Clipped Importance Sampling Policy Optimization (CISPO)

Clipped Importance Sampling Policy Optimization (CISPO) is a reinforcement learning algorithm proposed in the MiniMax-M1 paper. Compared to GRPO (Group Relative Policy Optimization), CISPO clips the importance sampling weights themselves.

Algorithm Overview

For clarity, we explain CISPO by contrasting it with GRPO.

GRPO limits the magnitude of policy updates by clipping the policy ratio. Its loss function is:

\[ \mathcal{L}_{\text{GRPO}}(\theta) = -\mathbb{E}\left[\min\left(r_t(\theta) \cdot \hat{A}_t, \text{clip}(r_t(\theta), 1-\epsilon, 1+\epsilon) \cdot \hat{A}_t\right)\right] \]

where \(r_t(\theta) = \frac{\pi_\theta(a_t|s_t)}{\pi_{\theta_{\text{old}}}(a_t|s_t)}\) is the importance sampling ratio.

When handling long reasoning chains, this clipping approach can lead to the following issues:

Gradient Suppression of Critical Tokens: In complex reasoning tasks, certain critical low-probability tokens (such as However, Recheck, Wait, Aha) are crucial for triggering deep thinking and reasoning error correction. These tokens have low probability in the old policy \(\pi_{\theta_{\text{old}}}\). When the new policy attempts to increase their probability, it results in a large policy ratio \(r_t(\theta)\), and GRPO’s clipping mechanism will discard these tokens.

CISPO’s Solution

The core idea of CISPO is to clip the importance sampling weights while preserving gradient updates. Specifically, CISPO’s loss function is:

\[ \mathcal{L}_{\text{CISPO}}(\theta) = -\mathbb{E}\left[\text{detach}\left(\min(r_t(\theta), \epsilon_{\text{high}})\right) \cdot \hat{A}_t \cdot \log \pi_\theta(a_t|s_t)\right] \]

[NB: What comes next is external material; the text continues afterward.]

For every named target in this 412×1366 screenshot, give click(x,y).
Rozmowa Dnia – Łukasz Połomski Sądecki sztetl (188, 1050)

where \(r_t(\theta) = \frac{\pi_\theta(a_t|s_t)}{\pi_{\theta_{\text{old}}}(a_t|s_t)}\) is the importance sampling ratio.

Key Mechanisms:

Clip the importance sampling weights: \(\min(r_t(\theta), \epsilon_{\text{high}})\)
Detach operation: The clipped weights do not participate in gradient computation and serve as constant coefficients
Gradients come from the \(\log \pi_\theta(a_t|s_t)\) term, ensuring all tokens contribute gradients

Implementation Details

The pseudo-code implementation of CISPO is as follows:

log_ratio = per_token_logps - old_per_token_logps
importance_weights = torch.exp(log_ratio)  # r_t(θ) = π_θ / π_θ_old

clamped_ratios = torch.clamp(importance_weights, max=epsilon_high).detach()

per_token_loss = -clamped_ratios * advantages.unsqueeze(1) * per_token_logps

Parameter Configuration

CISPO training can be enabled based on GRPOTrainer by setting the following parameters:

--loss_type cispo
--epsilon_high 5.0

Compared to other algorithms, cispo generally uses a larger value for epsilon_high. The minimax paper does not provide specific parameter settings; the value used here refers to the experimental setup in the paper ScaleRL.

For other training parameters, refer to the GRPO parameter documentation.